8.28.070 Franchise term.

(1) The rights, privileges, and franchise granted by this chapter shall begin on the effective date of the ordinance codified in this chapter and shall be considered as a continuing six-year franchise, unless sooner terminated pursuant to CCC 8.28.100. Beginning on March 15th of each year, the franchise will be considered renewed for an additional six-year term unless at least 30 days prior to March 15th of any year, the one party shall notify the other in writing of intent to terminate the franchise.

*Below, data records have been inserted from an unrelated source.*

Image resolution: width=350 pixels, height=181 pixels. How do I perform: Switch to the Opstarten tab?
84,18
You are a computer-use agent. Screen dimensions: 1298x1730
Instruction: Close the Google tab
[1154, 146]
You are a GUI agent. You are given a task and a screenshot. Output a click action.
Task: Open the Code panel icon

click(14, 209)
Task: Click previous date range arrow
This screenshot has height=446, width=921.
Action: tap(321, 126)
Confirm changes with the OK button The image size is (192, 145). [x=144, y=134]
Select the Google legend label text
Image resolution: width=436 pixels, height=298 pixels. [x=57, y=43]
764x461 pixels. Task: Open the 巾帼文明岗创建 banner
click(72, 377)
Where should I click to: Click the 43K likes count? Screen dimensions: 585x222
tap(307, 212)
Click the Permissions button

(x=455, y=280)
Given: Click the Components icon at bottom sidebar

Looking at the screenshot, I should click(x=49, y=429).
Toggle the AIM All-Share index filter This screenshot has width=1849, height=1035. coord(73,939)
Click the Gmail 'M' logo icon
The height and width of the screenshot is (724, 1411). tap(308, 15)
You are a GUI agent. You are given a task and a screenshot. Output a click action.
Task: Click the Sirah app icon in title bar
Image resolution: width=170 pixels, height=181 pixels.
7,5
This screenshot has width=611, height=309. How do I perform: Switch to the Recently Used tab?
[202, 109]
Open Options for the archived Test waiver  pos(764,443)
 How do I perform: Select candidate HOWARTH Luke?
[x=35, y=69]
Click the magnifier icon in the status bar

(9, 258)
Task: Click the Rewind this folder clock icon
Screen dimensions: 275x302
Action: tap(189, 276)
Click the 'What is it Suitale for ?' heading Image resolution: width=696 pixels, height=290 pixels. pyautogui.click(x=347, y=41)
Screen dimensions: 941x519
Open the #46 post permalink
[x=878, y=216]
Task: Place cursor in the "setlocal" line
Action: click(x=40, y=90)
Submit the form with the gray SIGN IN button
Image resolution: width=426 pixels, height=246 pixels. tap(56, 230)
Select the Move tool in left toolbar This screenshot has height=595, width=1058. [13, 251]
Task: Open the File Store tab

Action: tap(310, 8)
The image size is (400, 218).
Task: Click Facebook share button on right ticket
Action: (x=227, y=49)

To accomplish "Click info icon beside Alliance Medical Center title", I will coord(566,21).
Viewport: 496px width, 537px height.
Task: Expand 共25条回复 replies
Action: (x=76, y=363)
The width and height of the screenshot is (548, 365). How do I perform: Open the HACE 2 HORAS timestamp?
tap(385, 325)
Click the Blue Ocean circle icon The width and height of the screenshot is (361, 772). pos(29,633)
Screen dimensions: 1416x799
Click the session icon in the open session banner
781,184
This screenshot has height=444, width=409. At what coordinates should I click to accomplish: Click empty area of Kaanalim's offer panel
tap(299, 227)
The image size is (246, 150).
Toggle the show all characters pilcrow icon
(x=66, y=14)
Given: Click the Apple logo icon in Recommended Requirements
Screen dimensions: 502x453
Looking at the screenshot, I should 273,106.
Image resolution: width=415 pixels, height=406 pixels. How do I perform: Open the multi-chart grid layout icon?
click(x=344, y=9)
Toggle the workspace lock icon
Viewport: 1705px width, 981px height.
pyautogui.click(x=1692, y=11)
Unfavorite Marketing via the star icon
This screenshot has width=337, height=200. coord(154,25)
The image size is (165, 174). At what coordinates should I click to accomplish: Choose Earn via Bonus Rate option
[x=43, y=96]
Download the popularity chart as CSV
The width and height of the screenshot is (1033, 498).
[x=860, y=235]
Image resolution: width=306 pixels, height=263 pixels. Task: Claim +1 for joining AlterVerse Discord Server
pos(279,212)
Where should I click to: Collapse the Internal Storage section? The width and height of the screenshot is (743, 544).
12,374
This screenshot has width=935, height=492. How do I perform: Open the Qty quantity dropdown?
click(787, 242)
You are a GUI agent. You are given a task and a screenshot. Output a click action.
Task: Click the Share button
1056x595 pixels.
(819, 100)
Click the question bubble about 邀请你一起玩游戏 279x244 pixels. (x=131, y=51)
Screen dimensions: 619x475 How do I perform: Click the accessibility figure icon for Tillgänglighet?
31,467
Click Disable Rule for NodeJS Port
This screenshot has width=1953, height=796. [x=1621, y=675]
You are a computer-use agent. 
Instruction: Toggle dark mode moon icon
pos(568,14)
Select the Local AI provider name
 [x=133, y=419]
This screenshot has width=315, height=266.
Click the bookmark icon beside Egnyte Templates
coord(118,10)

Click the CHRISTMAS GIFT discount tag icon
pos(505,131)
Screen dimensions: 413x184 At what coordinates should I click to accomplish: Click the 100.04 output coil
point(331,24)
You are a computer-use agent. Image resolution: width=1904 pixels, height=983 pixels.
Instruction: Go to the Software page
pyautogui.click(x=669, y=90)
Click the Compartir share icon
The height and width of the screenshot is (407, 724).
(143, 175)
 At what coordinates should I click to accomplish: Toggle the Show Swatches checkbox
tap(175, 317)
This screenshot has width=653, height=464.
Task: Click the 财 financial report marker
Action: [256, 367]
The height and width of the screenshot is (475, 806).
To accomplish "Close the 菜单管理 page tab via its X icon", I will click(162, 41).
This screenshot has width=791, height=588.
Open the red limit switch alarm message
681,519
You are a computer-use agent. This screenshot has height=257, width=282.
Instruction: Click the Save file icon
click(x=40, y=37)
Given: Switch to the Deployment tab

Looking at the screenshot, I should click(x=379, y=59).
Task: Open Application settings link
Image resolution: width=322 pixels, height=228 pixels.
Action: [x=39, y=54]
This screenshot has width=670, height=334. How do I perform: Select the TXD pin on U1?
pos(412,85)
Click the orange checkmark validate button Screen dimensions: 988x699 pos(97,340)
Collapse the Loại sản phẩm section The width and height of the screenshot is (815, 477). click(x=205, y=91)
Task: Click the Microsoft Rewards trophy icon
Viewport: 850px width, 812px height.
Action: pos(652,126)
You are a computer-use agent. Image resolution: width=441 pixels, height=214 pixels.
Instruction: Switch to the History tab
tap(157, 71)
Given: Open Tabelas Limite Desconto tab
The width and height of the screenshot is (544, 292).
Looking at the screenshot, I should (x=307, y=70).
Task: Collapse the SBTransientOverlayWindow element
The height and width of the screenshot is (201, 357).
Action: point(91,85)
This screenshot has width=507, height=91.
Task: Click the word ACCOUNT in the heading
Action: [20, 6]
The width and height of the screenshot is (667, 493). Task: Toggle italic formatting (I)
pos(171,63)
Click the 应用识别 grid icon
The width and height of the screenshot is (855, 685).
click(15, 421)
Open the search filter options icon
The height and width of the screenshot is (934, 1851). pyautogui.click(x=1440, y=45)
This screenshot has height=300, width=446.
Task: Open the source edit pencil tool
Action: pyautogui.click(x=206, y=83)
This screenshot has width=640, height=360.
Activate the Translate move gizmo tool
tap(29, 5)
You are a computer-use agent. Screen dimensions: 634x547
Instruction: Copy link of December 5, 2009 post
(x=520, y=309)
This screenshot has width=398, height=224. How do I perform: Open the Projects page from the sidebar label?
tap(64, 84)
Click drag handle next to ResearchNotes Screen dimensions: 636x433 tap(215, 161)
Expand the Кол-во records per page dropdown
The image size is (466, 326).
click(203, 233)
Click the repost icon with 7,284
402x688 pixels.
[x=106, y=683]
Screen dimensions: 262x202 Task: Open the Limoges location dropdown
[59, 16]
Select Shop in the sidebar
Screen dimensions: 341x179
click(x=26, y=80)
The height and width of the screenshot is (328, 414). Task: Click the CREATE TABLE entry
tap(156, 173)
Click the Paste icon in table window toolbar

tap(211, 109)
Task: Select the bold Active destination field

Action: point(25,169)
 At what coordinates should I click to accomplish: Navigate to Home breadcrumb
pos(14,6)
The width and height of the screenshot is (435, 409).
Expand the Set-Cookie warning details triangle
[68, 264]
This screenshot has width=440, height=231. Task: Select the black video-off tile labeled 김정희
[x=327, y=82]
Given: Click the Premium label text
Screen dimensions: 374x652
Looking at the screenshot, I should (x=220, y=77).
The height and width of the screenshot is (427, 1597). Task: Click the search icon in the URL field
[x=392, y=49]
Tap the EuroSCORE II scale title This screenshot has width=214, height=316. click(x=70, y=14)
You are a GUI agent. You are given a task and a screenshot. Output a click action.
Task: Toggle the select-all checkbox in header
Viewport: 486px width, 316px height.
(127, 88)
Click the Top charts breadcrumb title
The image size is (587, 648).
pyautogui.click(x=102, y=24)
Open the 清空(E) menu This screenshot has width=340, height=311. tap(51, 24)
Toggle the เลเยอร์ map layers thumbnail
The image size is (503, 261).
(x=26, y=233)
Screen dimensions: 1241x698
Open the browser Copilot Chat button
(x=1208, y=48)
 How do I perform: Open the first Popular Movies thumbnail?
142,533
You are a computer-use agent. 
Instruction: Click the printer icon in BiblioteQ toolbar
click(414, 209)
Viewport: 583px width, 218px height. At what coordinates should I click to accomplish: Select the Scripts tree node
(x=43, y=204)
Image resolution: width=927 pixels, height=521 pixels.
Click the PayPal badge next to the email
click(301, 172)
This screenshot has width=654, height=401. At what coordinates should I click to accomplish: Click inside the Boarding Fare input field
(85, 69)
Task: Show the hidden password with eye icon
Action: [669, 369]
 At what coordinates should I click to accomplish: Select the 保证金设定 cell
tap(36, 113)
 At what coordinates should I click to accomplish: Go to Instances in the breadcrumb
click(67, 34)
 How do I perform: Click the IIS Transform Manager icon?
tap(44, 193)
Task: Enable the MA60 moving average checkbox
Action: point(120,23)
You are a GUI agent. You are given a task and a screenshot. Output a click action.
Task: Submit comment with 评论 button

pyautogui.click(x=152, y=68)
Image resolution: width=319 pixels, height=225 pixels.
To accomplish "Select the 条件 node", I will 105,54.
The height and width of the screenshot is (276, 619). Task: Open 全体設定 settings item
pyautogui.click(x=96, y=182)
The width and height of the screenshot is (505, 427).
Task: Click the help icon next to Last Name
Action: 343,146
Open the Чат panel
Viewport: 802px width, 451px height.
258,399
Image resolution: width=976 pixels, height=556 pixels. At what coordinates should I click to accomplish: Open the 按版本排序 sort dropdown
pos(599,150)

Upon the giving of such notice of termination, the franchisee shall have a franchise which will terminate six years from the date of notice of termination. The parties may later modify the term or reinstate, conditioning renewal upon mutual agreement. If the county notifies the franchisee of its intent to terminate the franchise, the franchisee shall have the right for a hearing before the county court before any termination is made, provided such hearing is requested by the franchisee within 30 days of the notice, in writing. Nothing in this section restricts the county court from suspending, modifying or revoking the franchise for cause, pursuant to subsection (2) of this section and CCC 8.28.100.

(2) In addition to the terms set forth in CCC 8.28.100, the permission and authority granted by this chapter may be revoked or terminated by county at the court’s sole discretion whenever any of the following occur:

(a) Franchisee violates any material term of this chapter; whether a term is “material” shall be determined by county at county’s sole discretion.

(b) Franchisee is in material breach of or default under this chapter.

(c) Action or failure to act on the part of the franchisee leads to financial penalty or punitive regulatory action levied against the county or by a state or federal agency.

(d) Franchisee becomes insolvent, or unable or unwilling to pay its debts, or is adjudged bankrupt or seeks relief under the bankruptcy laws.

(e) By mutual agreement. (Ord. 161 § 7, 2005)

8.28.080 Franchise fee.

(1) Franchisee shall pay to the county a franchise fee or charge equivalent to three percent of franchisee’s gross operating revenue as the same is defined herein. Franchise fees shall be levied in the same manner and in the same amount upon all franchisees. Franchise fees shall be in addition to all landfill disposal fees charged to franchisee.

(2) “Gross operating revenue,” as used herein, shall be defined as the gross revenue (before operating expenses) from solid waste collection services within the franchise area.

(3) The franchise fee due hereunder shall be paid annually on or before 30 days following the anniversary of the effective date of the ordinance codified in this chapter.

(4) The county acknowledges that under the terms of this new franchise, the county should pay for services provided to the county by franchisee. In lieu of this, however, the county and franchisee may reach a mutually agreed upon level of services, including recycling to the county and mutually agreed upon level of charges for these services. This mutually agreed upon amount may then be deducted from the annual franchise fee due to the county by franchisee. Any such mutual agreement shall be reduced to writing and signed by the county and franchisee.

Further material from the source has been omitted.